My inner critic loves to take up hours of my time replaying conversations or situations over and over in my mind. “If only I’d said X.” “I can’t believe I said that he must think I’m stupid and don’t know how to run a business.” This nearly always results in an anxiety spiral and feeling like a concrete block is sitting on my chest. Then another inner critic jumps on the original inner critic and gets frustrated and angry for feeling that way. Before I know it, it’s 2am and I’m still wide awake. 

Gaining awareness of your inner world allows you to really see and understand yourself. It is through this self-awareness that you are empowered to move towards self-compassion, meeting your inner judgment and self-criticism with empathy and love. 

Self-compassion is the voice that provides context, reassurance, warmth, and kindness. The voice that feels like a verbal hug because it is actively trying to soothe and alleviate the negative emotions and steer you towards feeling as good as possible about yourself. 

In our success-oriented world, the second step to self-compassion is accepting that it is okay if things don’t go to plan or, heaven forbid, it is okay for us to be average sometimes. It is accepting that we don’t need to know or do it all in order to be loved and accepted. Many of us spend our lives trying to be the best at everything and keeping up with the Joneses. Constantly defining ourselves through other people’s achievements is chasing fool's gold. There is always someone who is prettier than you, fitter than you, richer than you or doing it better than you. That is life. 

Having the ability to pause in these moments of despair and self-judgment, to take a deep breath, activating the parasympathetic nervous system and bringing the prefrontal cortex back online, and to realise that this is exactly how life is supposed to be, allows you to practice self-compassion. 

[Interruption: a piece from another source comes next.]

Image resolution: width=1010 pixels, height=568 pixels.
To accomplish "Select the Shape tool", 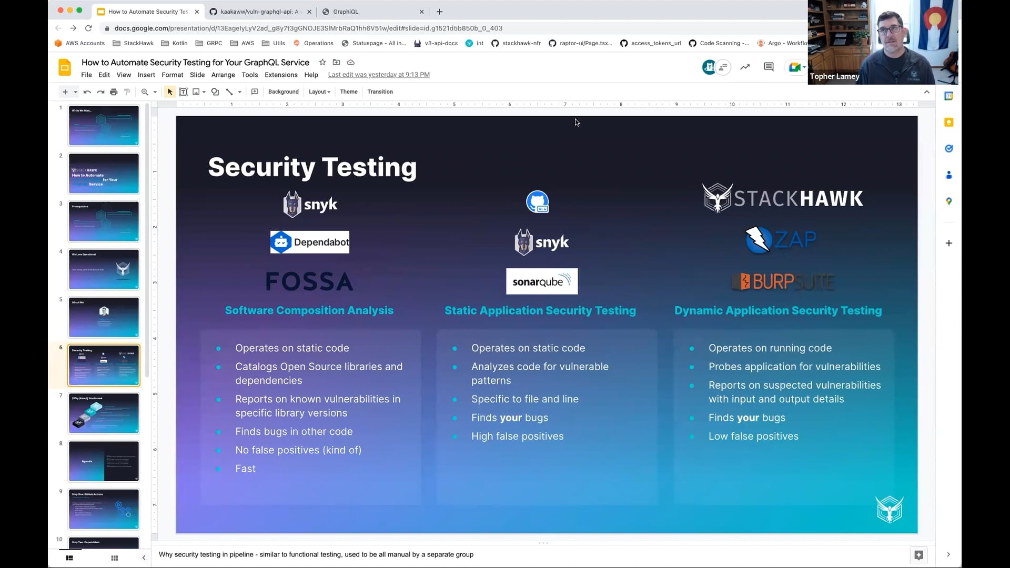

Practicing self-compassion is not self-care, in the bubble bath and candles sense, nor is it simply being kind. Paul Gilbert, a clinical psychologist and the founder of the Compassionate Mind Foundation, says compassion is best understood as turning towards suffering, whether it is in yourself or others, and taking action to alleviate it. He believes that instead of finding fleeting ways to feel better, self-compassion is a readiness to engage with pain at its source. 

It’s the ability, when suffering, to stand back and say: ‘What is this about, why do I feel this? What would be the most helpful thing for me now?’” 

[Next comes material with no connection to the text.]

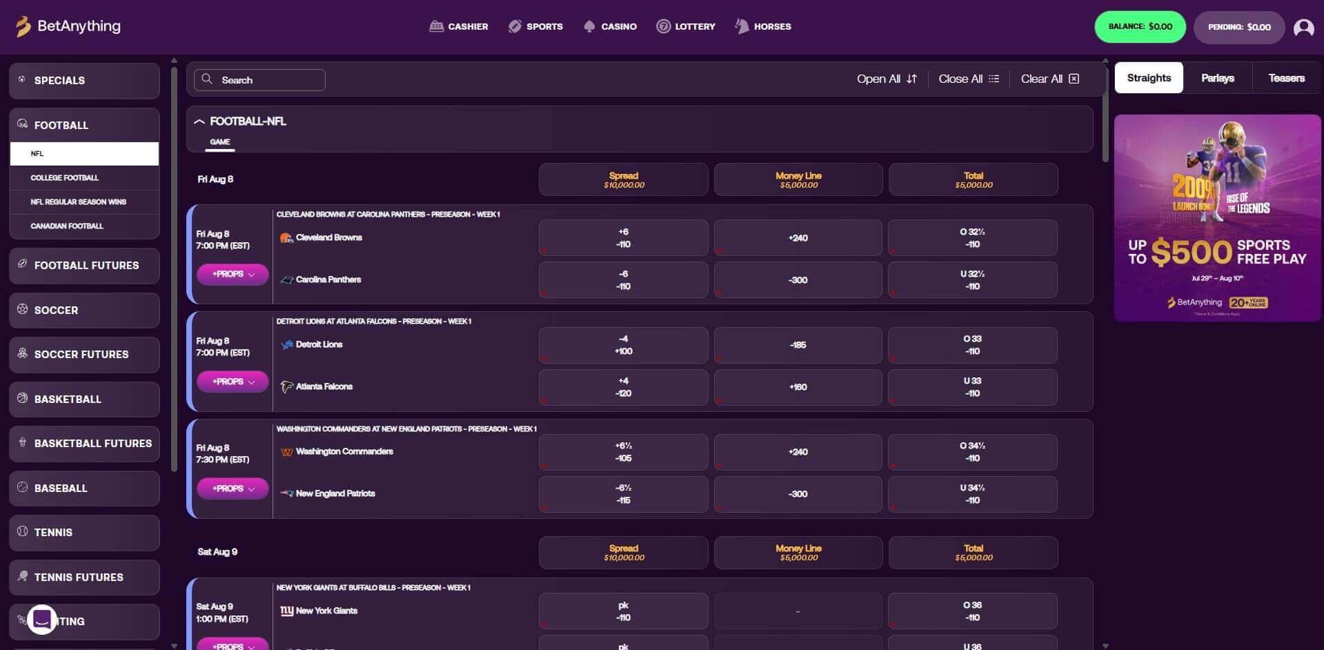This screenshot has height=650, width=1324.
Task: Select the Tennis racket sidebar icon
Action: tap(21, 532)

This is my third step towards self-compassion: the ability to stand in the place we don’t like to be. For most of us, if we could get rid of pain and discomfort we would, and we regularly do so through drinking alcohol, gambling, binge watching TV, social media and eating food we don’t want.

Self-compassion says, “pain is occurring, let me turn towards that.” It involves you actively choosing to turn towards the source of your pain, and often your trauma, and face it in order to give yourself the care and support you need. In doing so, you free yourself from your inner critics.

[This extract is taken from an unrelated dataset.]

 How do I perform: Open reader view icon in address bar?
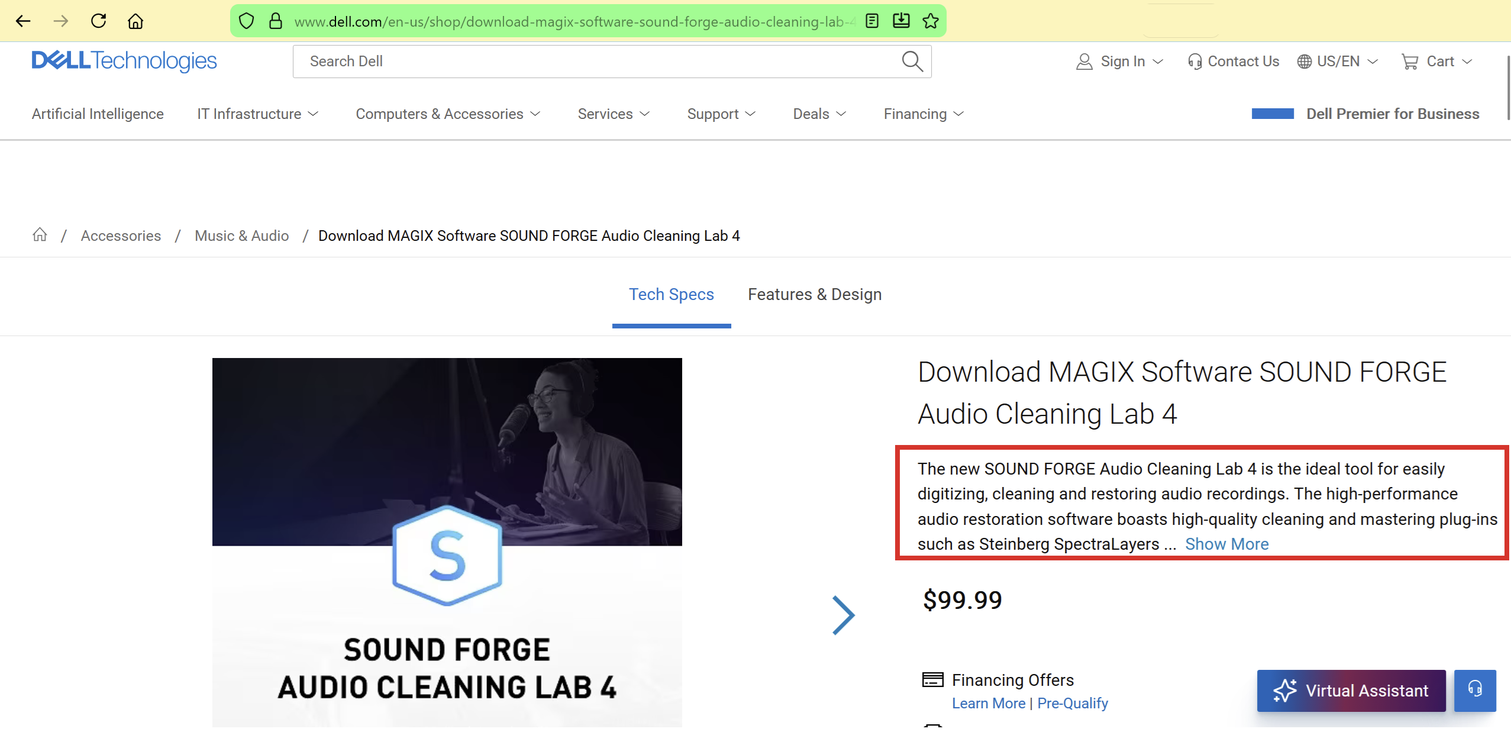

When we truly open ourselves up to our pain, to the feelings of anger, sadness, loneliness, hatred, and despair, we allow that energy to pass through us, to create new life and new awareness from it.

Glennon Doyle talks about this so beautifully in her book, Untamed, “First the pain, then the waiting, then the rising. Pain is magic. Suffering is what happens when we avoid pain and consequently miss our becoming.” 

Try this…

  • Think of something that you are holding onto, something you are judging yourself for or something you feel guilty or angry about. Grab a pen and paper and write about the experience and your feelings.
  • Take a few deep breaths, focusing on making your exhale longer than your inhale.
  • Grab another piece of paper and write a message of compassion and kindness to your past self about this experience. What lessons did you learn from this experience that have been of value to you? 

Learning to be self-compassionate takes daily discipline. Just like physical fitness, if you want to feel the benefits, you have to put the work in. The longest relationship you will ever have is with yourself. You have a choice: Would you like to be in a relationship with a critical or a compassionate friend?